Australia's Chance to Lead in Gender Equity

Women's Health in the South East (WHISE)

Women's Health in the South East (WHISE) welcomes the Senate's passage of the Workplace Gender Equality Amendment (Setting Gender Equality Targets) Act 2024 as a meaningful step forward in Australia's journey toward workplace equity. This legislation opens pathways for organisations to strengthen their foundations through inclusive practices that benefit all stakeholders.

The lived reality: When structural barriers become personal stories

Beyond abstract statistics lie lived experiences that shape everyday realities across Australia:

  • For a woman in middle management, the absence of targets means watching less experienced male colleagues advance while her capabilities remain underutilised, transforming a career path into a labyrinth rather than a ladder. This isn't about individual merit but about systems that consistently fail to recognise diverse leadership potential.
  • For a recent graduate entering the workforce, the gender pay gap means beginning professional life with diminished economic agency—affecting housing choices, financial independence, and long-term security. What appears as a small percentage difference compounds into life-altering disparities over decades.
  • For a mother returning to work, the lack of structured equity measures means facing career penalties for caregiving responsibilities that aren't similarly applied to fathers. These penalties accumulate across lifetimes, manifesting as retirement insecurity and economic vulnerability.
  • For boards making critical decisions, the absence of diverse perspectives results in narrowed vision and missed opportunities—not just for women excluded from leadership, but for the entire organisation's resilience, innovation capacity, and connection to diverse markets.
  • For communities, these workplace disparities ripple outward—affecting family wellbeing, reinforcing restrictive gender norms for children, and limiting the full expression of capabilities that could address our most pressing collective challenges.

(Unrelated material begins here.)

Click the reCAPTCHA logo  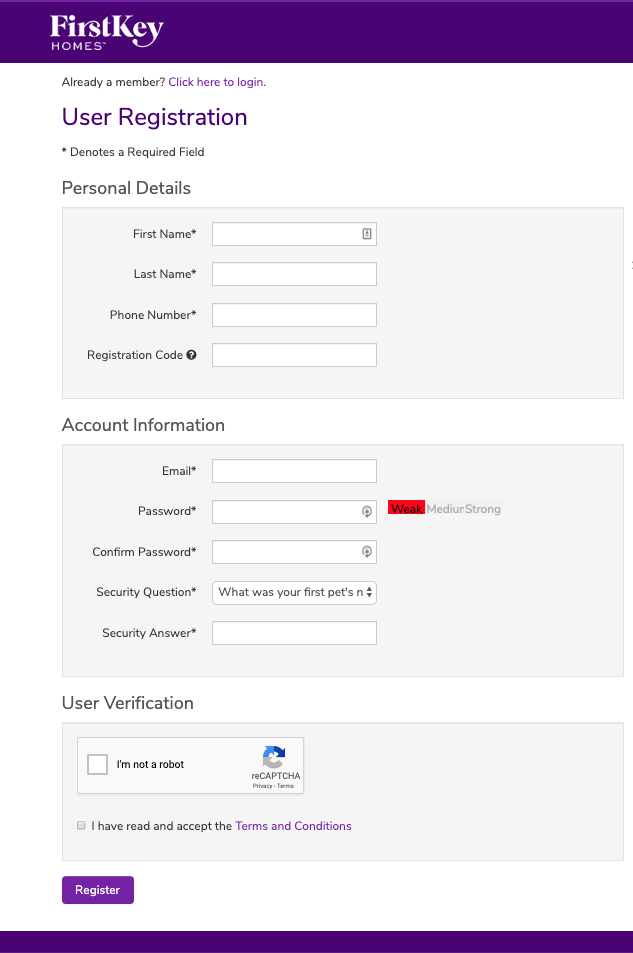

When one in four boards has no women, it's not just a statistic—it's thousands of voices excluded from decisions shaping our economy. The $51.8 billion annual cost of gender inequality isn't abstract; it's lost innovation, deferred dreams, and untapped potential. Yet, companies embracing diversity see real change—workplaces where talent thrives, solutions are richer, and cultures empower authentic contributions. This isn't just about better metrics—it's about fundamentally better experiences for everyone.

From compliance to competitive advantage: Embracing the path forward

Rather than viewing these requirements as another regulatory burden, forward-thinking organisations recognise gender equity as a strategic asset that enhances decision-making, attracts talent, and builds resilience.

Building on existing strengths while acknowledging the journey ahead

While we celebrate this legislative milestone, we also recognise it as one component of a more comprehensive transformation needed across our economic landscape. For this legislation to achieve its transformative potential, we must collectively address two critical dimensions:

  1. Expanding the scope of engagement: With more than 2 million Australian businesses employing fewer than 500 employees, truly transformative change requires bringing these workplaces into the equity conversation. The current threshold creates important momentum with larger employers, but the next phase must develop pathways for smaller organisations to participate in this journey.
  2. Strengthening accountability mechanisms: Meaningful progress requires robust accountability systems with appropriate consequences for non-compliance. Transformative policy must balance support for good-faith efforts with clear signals that gender equity is non-negotiable for Australian businesses.

By acknowledging these opportunities for growth, we position the current legislation as a foundational step rather than a destination—part of an evolving commitment to workplace transformation that can accelerate change across our economy.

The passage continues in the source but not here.